Méthodes et données :
- Prédiction de la réponse à la radiothérapie basée sur l'IRM utilisant des modèles fondamentaux d'IRM
- Cadres d'apprentissage mécanistique pour la modélisation de la croissance tumorale et de la radiosensibilité
- Simulations contrefactuelles de schémas de fractionnement alternatifs
- Modélisation générative spatio-temporelle pour la prédiction anatomique de la récidive tumorale pour un plan de traitement radiothérapeutique donné
Profil du candidat :
- Master en physique (médicale), génie biomédical, vision par ordinateur ou discipline connexe
- Expérience en analyse d'images médicales et/ou modélisation générative
- Intérêt pour la modélisation de la radiothérapie et l'imagerie quantitative
Exigences générales pour les candidats
- Master dans un domaine pertinent (par exemple biologie computationnelle, informatique, science des données, physique, génie biomédical)
- Compétences solides en programmation Python ; expérience avec des frameworks d'apprentissage automatique (PyTorch, TensorFlow, MONAI)

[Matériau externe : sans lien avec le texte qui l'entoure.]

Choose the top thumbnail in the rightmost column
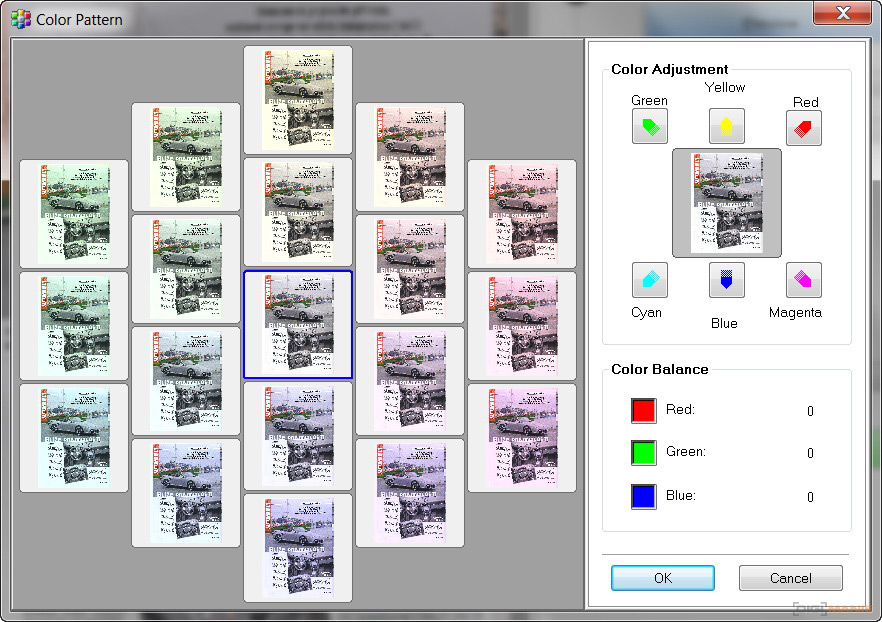 coord(522,213)
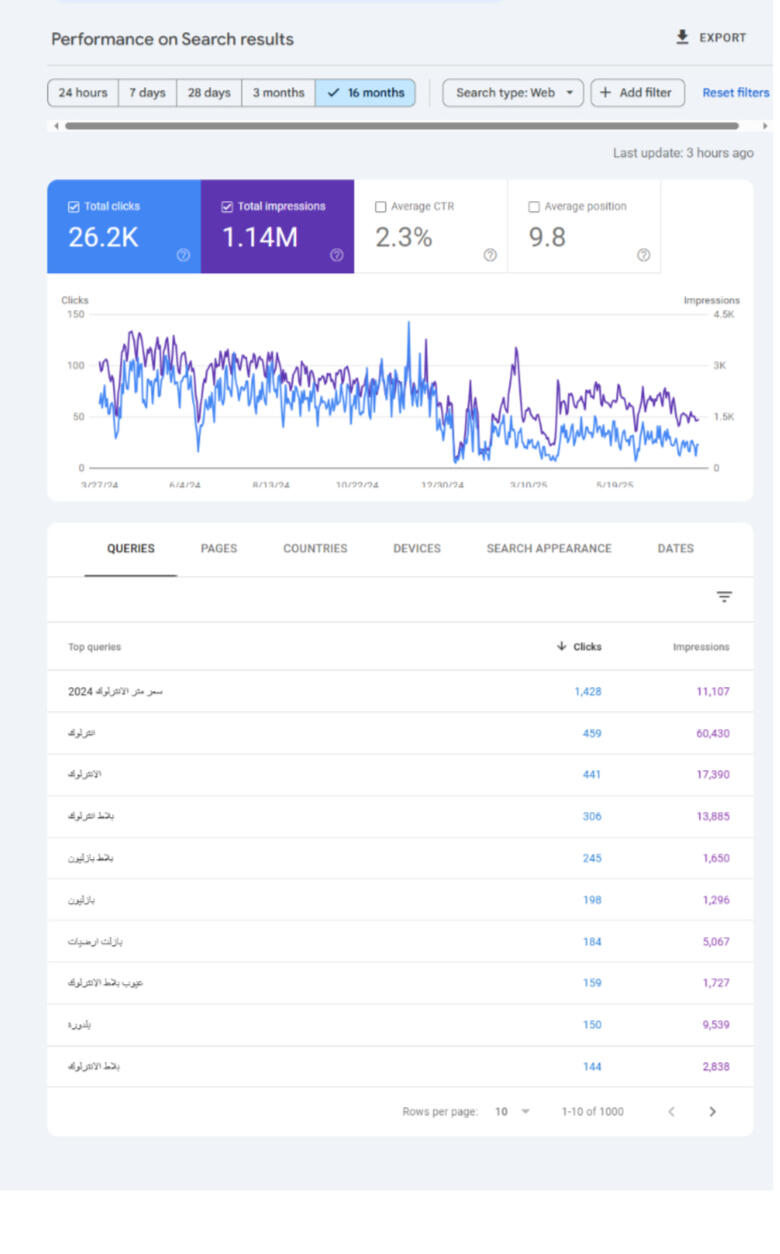780x1254 pixels.
Task: Expand the Rows per page dropdown
Action: [514, 1111]
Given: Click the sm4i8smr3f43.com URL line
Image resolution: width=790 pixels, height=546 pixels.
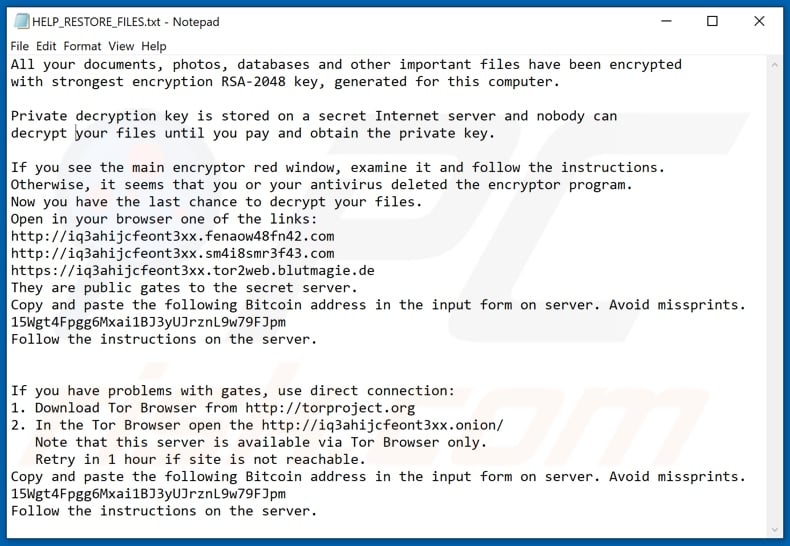Looking at the screenshot, I should 172,253.
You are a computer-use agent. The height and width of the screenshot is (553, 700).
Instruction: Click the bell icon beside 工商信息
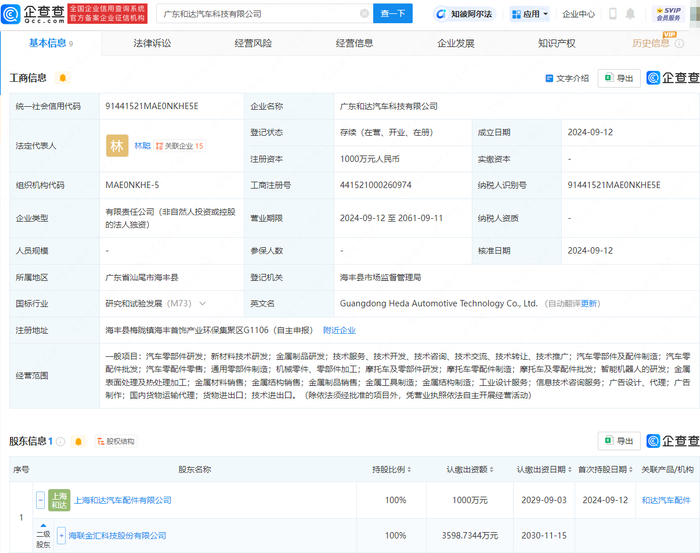pos(63,78)
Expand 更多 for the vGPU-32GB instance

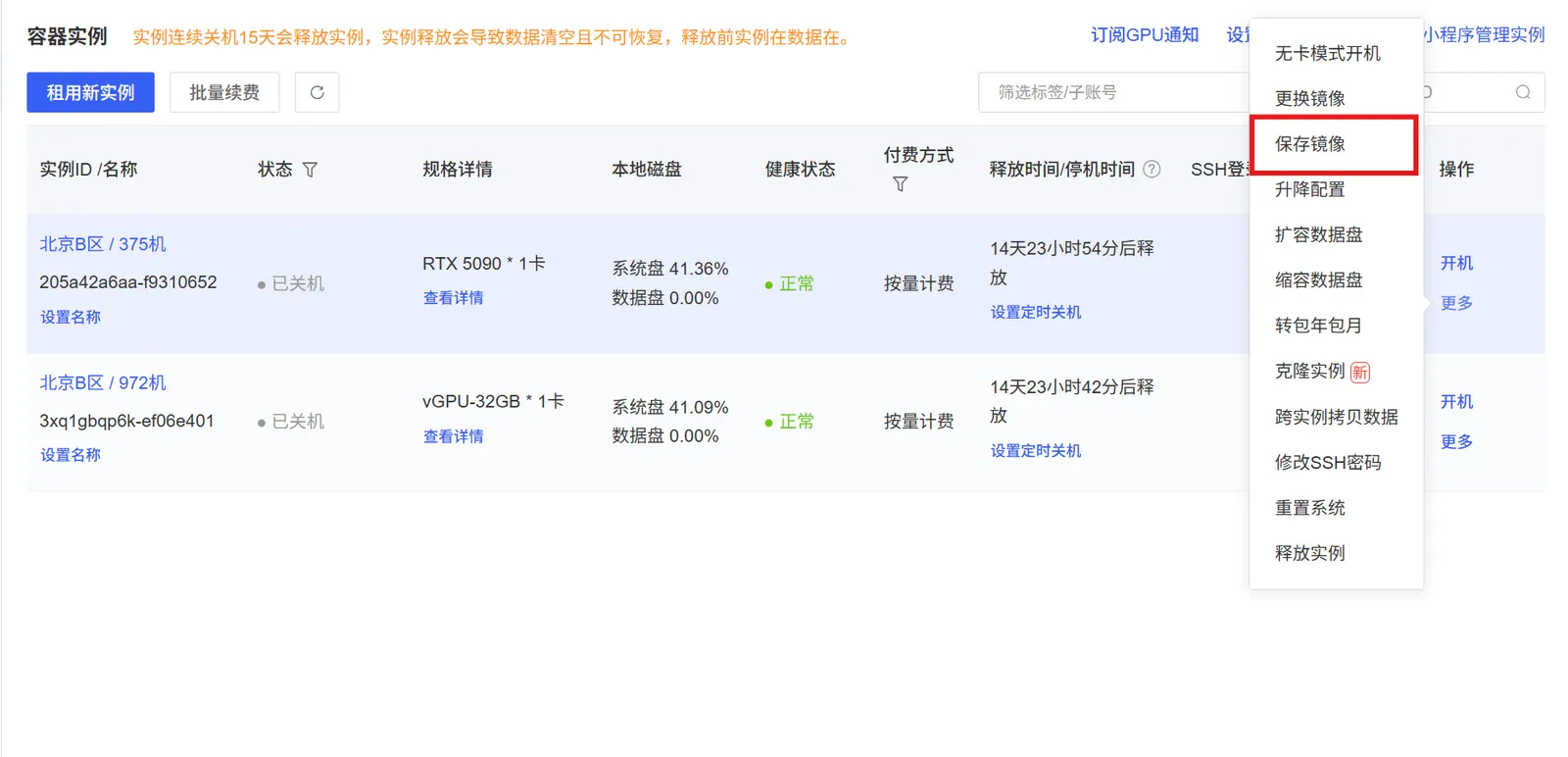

- Motivation à travailler dans un environnement collaboratif et interdisciplinaire impliquant cliniciens et data scientists
- Bonnes compétences en communication et maîtrise de l'anglais
Nous offrons
- Un poste de doctorat entièrement financé de 3,5 ans (projet 1) et 4 ans (projet 2) au sein de la Faculté de médecine et du Département de médecine numérique, Université de Berne
- Intégration dans une équipe pluridisciplinaire à l'interface de la médecine, de la physique et de l'informatique
- Accès à des ensembles de données pédiatriques uniques grâce à des collaborations internationales
- Soutien à la participation aux conférences et opportunités d'enseignement et de mentorat
- Accès à des environnements de calcul haute performance et de données cliniques au sein de l'Inselspital et de l'Université de Berne
Instructions pour la candidature
Veuillez soumettre en un seul PDF :
- Curriculum Vitae
- Lettre de motivation décrivant votre motivation et le projet préféré (1 à 2 pages)
- Relevés de notes académiques (Bachelor et Master)
- Coordonnées de deux références ou lettres de recommandation pertinentes
Date limite de candidature : 30 novembre 2025 (les candidatures seront examinées au fur et à mesure jusqu'à ce que les postes soient pourvus)
Veuillez envoyer votre candidature à sarah.brueningk@unibe.ch avec pour objet :
"Candidature doctorat – Oncologie numérique pédiatrique"
Note sur l'utilisation des LLM. Nous comprenons que ces outils sont largement utilisés. Cependant, veuillez vous assurer que vos documents, en particulier votre lettre de motivation, reflètent votre propre voix, vos expériences et votre motivation spécifique pour ces projets. Les lettres génériques ou non spécifiques qui ne traitent pas de l'adéquation avec notre travail axé sur la pédiatrie ne seront pas prises en compte.